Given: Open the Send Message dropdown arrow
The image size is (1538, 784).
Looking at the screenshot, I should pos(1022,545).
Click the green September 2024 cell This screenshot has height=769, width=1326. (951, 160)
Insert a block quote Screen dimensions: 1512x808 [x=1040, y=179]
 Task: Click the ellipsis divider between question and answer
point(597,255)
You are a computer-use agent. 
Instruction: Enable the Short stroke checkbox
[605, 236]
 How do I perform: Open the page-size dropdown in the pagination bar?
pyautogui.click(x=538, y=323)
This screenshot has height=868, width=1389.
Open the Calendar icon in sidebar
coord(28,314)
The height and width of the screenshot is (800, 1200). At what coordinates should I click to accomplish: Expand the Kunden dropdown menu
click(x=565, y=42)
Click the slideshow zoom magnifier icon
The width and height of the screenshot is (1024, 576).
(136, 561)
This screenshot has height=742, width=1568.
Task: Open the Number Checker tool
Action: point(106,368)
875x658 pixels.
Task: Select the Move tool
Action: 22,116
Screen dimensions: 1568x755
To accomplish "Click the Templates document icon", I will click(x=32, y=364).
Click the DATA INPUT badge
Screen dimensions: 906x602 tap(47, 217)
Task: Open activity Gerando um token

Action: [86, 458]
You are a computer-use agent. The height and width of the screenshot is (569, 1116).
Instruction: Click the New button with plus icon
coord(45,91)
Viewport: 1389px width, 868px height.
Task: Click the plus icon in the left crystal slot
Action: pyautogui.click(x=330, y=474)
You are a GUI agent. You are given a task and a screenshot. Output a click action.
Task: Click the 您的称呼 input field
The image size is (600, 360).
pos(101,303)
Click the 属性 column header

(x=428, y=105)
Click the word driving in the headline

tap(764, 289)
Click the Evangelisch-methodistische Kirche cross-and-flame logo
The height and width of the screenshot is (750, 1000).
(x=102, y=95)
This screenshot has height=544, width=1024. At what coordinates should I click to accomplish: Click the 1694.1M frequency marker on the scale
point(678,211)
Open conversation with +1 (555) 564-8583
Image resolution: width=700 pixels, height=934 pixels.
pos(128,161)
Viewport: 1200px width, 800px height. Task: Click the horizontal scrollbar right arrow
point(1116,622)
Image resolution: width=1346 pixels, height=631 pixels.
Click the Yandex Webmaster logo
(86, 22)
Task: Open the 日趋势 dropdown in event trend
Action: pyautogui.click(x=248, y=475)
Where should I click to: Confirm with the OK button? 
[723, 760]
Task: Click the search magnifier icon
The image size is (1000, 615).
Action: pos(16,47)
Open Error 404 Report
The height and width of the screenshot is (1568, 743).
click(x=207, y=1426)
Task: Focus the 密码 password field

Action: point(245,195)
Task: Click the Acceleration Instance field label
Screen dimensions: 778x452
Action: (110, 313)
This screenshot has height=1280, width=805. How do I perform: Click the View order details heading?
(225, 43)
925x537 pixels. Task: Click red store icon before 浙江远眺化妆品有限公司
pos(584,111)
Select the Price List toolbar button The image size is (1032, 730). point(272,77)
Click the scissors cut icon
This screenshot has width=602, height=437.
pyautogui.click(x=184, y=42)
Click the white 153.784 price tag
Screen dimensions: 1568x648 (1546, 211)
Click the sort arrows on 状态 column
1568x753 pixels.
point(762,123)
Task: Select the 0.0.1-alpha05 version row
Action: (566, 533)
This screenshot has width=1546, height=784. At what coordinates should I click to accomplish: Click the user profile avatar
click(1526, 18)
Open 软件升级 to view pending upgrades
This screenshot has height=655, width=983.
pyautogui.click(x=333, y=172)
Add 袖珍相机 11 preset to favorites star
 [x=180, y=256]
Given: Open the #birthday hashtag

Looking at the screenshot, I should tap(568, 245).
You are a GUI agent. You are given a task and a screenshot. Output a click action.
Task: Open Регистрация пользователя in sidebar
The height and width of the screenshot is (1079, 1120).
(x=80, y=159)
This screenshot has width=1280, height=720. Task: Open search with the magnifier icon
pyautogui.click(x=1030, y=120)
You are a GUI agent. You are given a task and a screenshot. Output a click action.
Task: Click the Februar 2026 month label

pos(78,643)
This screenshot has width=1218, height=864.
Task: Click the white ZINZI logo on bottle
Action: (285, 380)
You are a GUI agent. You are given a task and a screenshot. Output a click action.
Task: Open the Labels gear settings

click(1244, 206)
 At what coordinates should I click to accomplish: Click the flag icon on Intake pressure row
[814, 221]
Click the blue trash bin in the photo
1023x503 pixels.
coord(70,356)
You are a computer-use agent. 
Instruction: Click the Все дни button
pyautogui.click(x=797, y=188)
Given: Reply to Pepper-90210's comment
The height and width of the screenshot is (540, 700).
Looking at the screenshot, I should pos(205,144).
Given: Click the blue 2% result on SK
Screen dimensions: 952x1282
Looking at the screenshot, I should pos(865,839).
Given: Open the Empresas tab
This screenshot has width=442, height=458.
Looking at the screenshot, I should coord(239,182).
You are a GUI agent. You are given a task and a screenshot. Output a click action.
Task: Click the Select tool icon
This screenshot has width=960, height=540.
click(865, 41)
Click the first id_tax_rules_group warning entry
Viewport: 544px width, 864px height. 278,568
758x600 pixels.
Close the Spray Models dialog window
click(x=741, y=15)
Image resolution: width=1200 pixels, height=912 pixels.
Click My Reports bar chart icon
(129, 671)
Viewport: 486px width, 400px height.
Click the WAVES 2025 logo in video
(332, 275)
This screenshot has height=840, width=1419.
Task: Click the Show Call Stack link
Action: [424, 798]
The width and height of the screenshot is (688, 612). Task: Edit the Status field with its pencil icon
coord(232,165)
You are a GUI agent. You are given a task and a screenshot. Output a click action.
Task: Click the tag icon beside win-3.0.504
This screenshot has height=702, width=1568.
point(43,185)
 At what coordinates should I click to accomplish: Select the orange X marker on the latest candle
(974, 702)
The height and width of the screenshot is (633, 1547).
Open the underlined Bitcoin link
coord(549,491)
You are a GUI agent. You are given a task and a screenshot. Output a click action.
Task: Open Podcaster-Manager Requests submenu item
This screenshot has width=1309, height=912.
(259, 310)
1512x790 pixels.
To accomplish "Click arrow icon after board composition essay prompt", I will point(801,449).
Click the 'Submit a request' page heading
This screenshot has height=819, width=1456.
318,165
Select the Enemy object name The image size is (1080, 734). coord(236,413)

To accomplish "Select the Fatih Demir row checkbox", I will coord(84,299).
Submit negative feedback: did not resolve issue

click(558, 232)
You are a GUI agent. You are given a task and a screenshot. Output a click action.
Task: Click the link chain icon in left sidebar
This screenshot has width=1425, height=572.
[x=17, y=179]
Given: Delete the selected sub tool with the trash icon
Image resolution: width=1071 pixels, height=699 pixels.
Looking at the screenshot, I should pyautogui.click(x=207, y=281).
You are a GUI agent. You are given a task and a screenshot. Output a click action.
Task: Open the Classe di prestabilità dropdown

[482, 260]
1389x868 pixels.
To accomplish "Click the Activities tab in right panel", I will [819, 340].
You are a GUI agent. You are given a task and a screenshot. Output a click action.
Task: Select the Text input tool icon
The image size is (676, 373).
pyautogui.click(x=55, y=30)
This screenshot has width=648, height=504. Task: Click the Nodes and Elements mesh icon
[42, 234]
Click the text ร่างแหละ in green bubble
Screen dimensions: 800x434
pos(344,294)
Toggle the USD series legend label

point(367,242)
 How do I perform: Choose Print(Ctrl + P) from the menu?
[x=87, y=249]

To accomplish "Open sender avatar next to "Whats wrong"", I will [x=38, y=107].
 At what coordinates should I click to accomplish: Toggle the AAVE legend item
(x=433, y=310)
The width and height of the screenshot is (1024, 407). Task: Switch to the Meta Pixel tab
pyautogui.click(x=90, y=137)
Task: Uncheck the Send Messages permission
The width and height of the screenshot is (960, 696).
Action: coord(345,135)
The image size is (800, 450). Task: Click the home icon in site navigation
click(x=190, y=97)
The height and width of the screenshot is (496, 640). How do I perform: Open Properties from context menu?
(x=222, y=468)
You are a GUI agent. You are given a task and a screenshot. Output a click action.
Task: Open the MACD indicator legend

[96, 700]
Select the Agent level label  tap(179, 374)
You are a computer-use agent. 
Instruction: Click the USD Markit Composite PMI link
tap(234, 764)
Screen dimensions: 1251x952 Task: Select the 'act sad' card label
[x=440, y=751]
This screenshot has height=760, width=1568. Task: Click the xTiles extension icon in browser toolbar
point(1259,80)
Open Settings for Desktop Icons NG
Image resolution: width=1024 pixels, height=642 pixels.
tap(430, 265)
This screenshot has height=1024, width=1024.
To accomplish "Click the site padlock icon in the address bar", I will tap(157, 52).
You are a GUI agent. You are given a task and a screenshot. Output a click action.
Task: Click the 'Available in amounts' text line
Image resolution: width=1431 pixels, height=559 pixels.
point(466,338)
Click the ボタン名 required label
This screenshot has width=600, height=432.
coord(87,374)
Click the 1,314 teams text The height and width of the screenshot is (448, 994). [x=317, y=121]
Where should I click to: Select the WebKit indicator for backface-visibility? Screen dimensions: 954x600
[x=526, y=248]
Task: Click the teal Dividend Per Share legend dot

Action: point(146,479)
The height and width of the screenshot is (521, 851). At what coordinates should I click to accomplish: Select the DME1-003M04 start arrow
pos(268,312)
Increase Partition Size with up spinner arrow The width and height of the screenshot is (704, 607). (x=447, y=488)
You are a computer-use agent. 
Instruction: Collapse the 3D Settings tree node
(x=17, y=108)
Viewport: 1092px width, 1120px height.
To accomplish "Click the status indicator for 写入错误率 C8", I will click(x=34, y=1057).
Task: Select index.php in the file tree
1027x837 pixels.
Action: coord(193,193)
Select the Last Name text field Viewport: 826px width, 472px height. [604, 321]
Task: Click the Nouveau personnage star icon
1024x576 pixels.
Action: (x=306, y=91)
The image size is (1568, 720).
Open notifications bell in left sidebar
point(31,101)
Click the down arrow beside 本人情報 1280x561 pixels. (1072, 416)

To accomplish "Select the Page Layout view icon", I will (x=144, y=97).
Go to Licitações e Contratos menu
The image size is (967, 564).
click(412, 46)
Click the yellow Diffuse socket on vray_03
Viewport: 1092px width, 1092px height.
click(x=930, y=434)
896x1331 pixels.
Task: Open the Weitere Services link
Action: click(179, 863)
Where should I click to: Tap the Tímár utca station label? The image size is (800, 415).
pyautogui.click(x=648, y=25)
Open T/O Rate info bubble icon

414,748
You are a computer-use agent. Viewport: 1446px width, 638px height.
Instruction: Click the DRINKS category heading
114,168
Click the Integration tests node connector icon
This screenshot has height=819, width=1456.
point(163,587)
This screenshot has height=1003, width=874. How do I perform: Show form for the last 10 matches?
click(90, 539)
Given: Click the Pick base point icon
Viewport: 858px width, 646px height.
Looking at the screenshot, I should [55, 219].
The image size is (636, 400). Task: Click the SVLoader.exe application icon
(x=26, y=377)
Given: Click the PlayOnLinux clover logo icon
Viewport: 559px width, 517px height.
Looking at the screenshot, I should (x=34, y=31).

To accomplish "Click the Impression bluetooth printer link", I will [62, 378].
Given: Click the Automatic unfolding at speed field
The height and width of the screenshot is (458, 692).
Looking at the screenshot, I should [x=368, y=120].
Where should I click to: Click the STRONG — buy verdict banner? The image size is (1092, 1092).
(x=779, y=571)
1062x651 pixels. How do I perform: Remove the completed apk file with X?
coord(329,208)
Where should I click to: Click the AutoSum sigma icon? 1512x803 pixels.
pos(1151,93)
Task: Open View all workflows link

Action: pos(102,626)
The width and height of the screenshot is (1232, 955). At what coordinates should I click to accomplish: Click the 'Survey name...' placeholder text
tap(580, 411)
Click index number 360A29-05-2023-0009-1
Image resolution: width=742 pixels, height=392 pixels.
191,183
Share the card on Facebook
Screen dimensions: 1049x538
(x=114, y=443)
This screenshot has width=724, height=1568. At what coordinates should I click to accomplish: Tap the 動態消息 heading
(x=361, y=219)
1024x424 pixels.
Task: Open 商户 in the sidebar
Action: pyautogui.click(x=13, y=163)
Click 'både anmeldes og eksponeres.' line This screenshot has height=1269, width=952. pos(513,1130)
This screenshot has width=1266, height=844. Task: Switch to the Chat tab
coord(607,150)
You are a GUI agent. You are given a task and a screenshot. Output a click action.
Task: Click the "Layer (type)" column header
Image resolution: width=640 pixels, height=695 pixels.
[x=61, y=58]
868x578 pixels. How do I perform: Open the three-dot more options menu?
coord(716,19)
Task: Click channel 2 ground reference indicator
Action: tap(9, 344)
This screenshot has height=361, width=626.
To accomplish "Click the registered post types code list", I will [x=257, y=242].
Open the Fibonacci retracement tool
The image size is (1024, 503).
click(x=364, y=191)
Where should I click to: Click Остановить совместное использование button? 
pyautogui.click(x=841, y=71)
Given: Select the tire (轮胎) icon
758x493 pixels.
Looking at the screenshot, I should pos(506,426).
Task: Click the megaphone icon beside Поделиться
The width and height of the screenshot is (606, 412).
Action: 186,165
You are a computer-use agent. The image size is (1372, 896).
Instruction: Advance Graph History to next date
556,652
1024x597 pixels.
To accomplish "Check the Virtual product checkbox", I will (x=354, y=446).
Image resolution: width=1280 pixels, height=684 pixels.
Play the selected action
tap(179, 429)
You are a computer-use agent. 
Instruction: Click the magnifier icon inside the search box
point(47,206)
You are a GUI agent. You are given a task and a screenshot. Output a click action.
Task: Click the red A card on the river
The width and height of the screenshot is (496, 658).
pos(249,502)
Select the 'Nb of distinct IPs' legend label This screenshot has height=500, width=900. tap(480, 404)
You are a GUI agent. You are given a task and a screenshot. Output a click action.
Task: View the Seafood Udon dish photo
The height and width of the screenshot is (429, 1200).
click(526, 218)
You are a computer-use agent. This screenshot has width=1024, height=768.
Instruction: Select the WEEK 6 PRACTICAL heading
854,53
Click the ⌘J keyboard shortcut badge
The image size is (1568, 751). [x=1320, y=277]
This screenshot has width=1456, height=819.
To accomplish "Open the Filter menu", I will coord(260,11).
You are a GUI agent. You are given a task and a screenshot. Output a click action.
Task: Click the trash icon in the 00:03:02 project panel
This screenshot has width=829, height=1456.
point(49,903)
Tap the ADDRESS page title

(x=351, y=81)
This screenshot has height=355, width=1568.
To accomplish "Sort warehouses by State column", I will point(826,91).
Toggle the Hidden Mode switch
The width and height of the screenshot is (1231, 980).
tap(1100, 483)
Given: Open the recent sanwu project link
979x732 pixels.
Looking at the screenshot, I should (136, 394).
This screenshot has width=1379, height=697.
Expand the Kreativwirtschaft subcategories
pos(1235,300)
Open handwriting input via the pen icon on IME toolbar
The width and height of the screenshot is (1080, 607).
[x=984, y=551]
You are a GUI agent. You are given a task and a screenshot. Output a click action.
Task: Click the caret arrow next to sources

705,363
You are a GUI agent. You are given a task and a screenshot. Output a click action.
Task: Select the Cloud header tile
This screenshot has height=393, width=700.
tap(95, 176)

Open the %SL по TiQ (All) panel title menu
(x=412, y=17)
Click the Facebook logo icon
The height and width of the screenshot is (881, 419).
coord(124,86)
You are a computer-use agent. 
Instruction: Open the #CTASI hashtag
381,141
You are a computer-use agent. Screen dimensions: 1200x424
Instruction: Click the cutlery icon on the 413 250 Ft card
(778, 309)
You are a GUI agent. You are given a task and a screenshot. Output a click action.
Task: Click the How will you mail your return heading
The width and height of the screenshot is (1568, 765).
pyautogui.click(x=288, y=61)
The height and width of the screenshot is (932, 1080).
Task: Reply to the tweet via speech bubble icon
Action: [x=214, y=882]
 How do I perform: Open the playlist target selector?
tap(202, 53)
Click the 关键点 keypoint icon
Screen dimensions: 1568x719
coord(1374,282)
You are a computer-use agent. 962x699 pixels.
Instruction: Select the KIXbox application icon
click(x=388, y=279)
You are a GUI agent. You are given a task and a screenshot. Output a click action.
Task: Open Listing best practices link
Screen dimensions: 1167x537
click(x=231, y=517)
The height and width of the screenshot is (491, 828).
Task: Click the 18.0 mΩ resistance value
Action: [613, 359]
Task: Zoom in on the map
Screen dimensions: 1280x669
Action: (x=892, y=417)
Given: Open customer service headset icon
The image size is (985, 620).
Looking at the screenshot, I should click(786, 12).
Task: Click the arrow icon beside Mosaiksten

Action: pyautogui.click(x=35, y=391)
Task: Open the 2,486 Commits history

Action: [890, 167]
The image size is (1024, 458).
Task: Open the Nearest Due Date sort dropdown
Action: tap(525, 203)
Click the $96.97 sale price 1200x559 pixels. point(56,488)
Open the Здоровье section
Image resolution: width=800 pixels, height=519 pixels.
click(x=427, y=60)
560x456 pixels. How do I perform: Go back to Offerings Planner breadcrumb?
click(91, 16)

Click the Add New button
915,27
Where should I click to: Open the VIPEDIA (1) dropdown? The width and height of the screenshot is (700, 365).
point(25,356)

What you will do
Lines that include the word "project" are to be extracted from the data above.

Result of the exercise
Task: Click the trash icon in the 00:03:02 project panel
Given: Open the recent sanwu project link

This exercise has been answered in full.